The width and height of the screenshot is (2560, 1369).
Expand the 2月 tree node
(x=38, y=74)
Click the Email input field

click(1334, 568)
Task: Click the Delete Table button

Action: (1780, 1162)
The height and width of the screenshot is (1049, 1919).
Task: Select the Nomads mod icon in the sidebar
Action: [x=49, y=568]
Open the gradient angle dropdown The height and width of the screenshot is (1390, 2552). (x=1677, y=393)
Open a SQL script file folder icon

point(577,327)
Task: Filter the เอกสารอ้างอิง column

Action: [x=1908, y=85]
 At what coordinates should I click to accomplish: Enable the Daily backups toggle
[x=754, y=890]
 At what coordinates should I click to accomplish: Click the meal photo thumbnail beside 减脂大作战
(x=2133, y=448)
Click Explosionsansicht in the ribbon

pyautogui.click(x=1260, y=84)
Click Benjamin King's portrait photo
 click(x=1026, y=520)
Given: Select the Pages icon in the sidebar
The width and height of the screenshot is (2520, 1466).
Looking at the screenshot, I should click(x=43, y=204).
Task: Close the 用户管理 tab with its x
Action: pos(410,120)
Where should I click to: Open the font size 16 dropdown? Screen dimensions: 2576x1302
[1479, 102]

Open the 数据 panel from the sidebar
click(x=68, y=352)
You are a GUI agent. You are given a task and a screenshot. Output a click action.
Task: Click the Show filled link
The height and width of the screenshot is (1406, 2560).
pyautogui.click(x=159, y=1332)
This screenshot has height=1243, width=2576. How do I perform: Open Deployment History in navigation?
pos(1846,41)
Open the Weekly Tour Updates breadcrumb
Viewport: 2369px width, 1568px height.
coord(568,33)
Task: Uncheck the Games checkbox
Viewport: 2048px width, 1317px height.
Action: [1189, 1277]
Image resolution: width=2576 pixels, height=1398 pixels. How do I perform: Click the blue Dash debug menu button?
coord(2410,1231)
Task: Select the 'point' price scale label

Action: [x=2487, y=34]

##############################

Exercise details —
Extract every line from the one containing "Open the Weekly Tour Updates breadcrumb" through the last line of the data, inclusive, exactly as written.

Result —
Open the Weekly Tour Updates breadcrumb
Viewport: 2369px width, 1568px height.
coord(568,33)
Task: Uncheck the Games checkbox
Viewport: 2048px width, 1317px height.
Action: [1189, 1277]
Image resolution: width=2576 pixels, height=1398 pixels. How do I perform: Click the blue Dash debug menu button?
coord(2410,1231)
Task: Select the 'point' price scale label

Action: [x=2487, y=34]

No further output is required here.